Juniors Tory Thoman, Josee Vogel and Taylor Gordon had just finished a Certified Nursing Assistant class and put their new knowledge to work.
"The girls were great," Walker said. The trio began checking the rest of their teammates for injuries, provided First Aid to the pair with minor cuts, and found blankets for everyone as the passengers exited the bus.
"The girls took control of the situation along with Brett (Groesbeck) and Amanda (C'Bearing)," Vogel said. "I was still a little shaky"
With the bus on the side of the road and the girls safely waiting nearby, Norris called Bill Stiver, who was driving the boys team bus. Stiver drove out to take the girls to the Worland Quality Inn.

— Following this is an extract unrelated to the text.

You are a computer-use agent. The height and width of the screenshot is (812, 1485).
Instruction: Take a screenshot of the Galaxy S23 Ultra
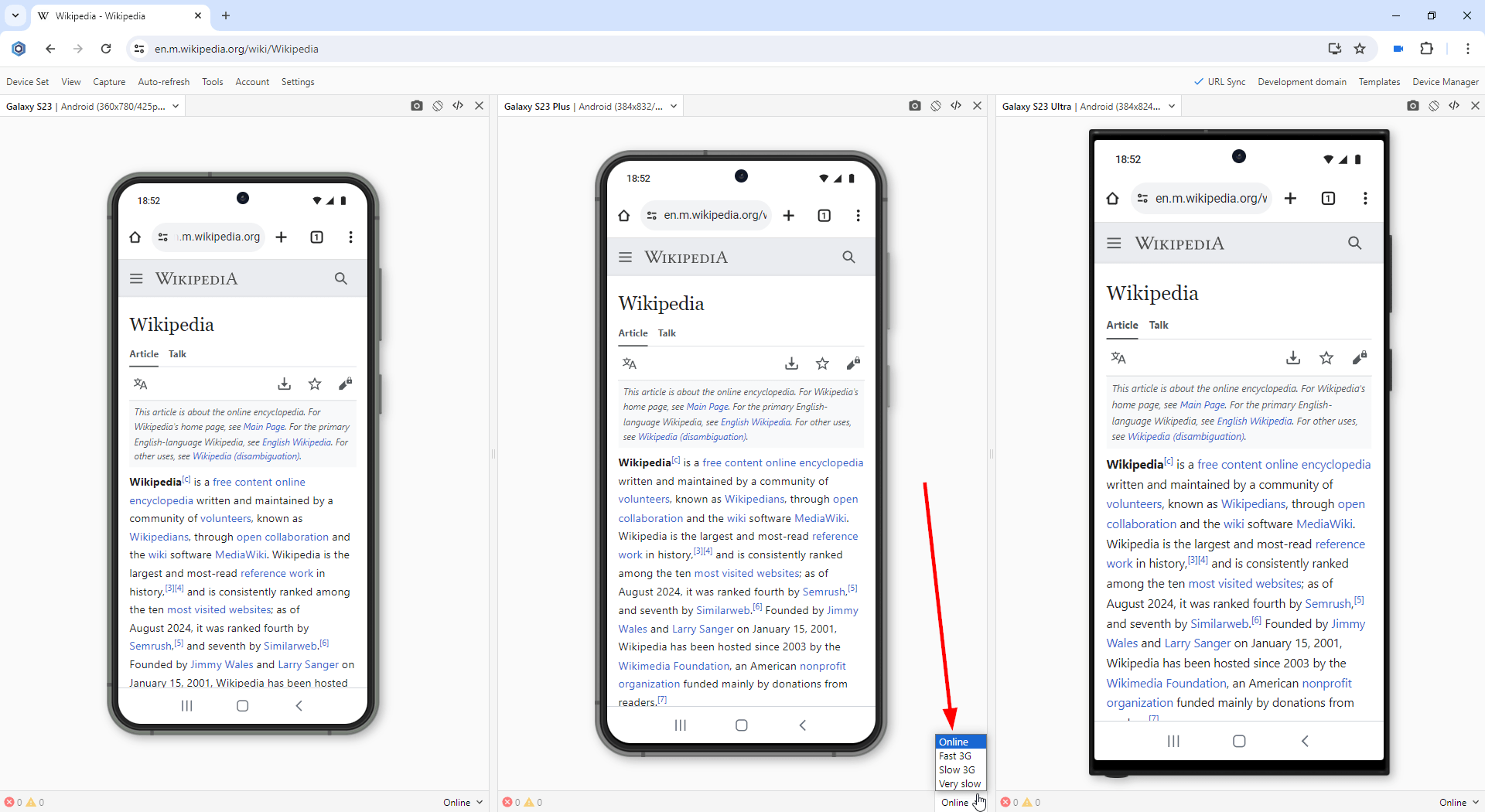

"Russell did an excellent job," Vogel said. "Both guys did a great job driving."
Norris contacted Wind River transportation director Kevin Sheifer and Washakie School District 1 transportation director Brad Feather. Feather opened the Worland bus garage, and Norris and Stiver worked past 11 p.m. to clean the bus. Feather fashioned a piece of plastic to replace the broken window for a temporary repair.
"We don't let a little deer stop us," Norris said.
"It was totally a freak accident," Sheifer said. "We run a lot of miles and haul a lot of kids. You don't want anything to happen, but the odds are against you. We send our drivers all around the state. Every driver has a list of contacts. Wherever you're at in the state of Wyoming, there's someone you can call. It gives you a warm feeling you know there's someone else out there."
The agreement was never formerly set up. The transportation directors just work together.
"Deer don't care what your credentials are," Sheifer said. "I listened to 15 minutes of audio (from the monitoring system on each bus) and it was very professional. The coaches did a super thing.
" The tough part was the amount of deer blood," he added.
At the motel, the coaches settled the team members into their rooms. The staff at the Quality Inn offered the motel's industrial washing machines to clean the blood-soaked uniforms.
"They were great. The uniforms were covered in slime, blood and gristle," Vogel said. "They let us use their machines, and the uniforms were ready for the Saturday games."
The team wasn't fazed by the incident and came back to defeat Rocky Mountain and Greybull on Saturday before returning home.
The bus was repaired in the Wind River garage the following week and put back on route duty.
"The girls were incredible. They acted much better than a group of adults would have in the same situation," Sheifer said.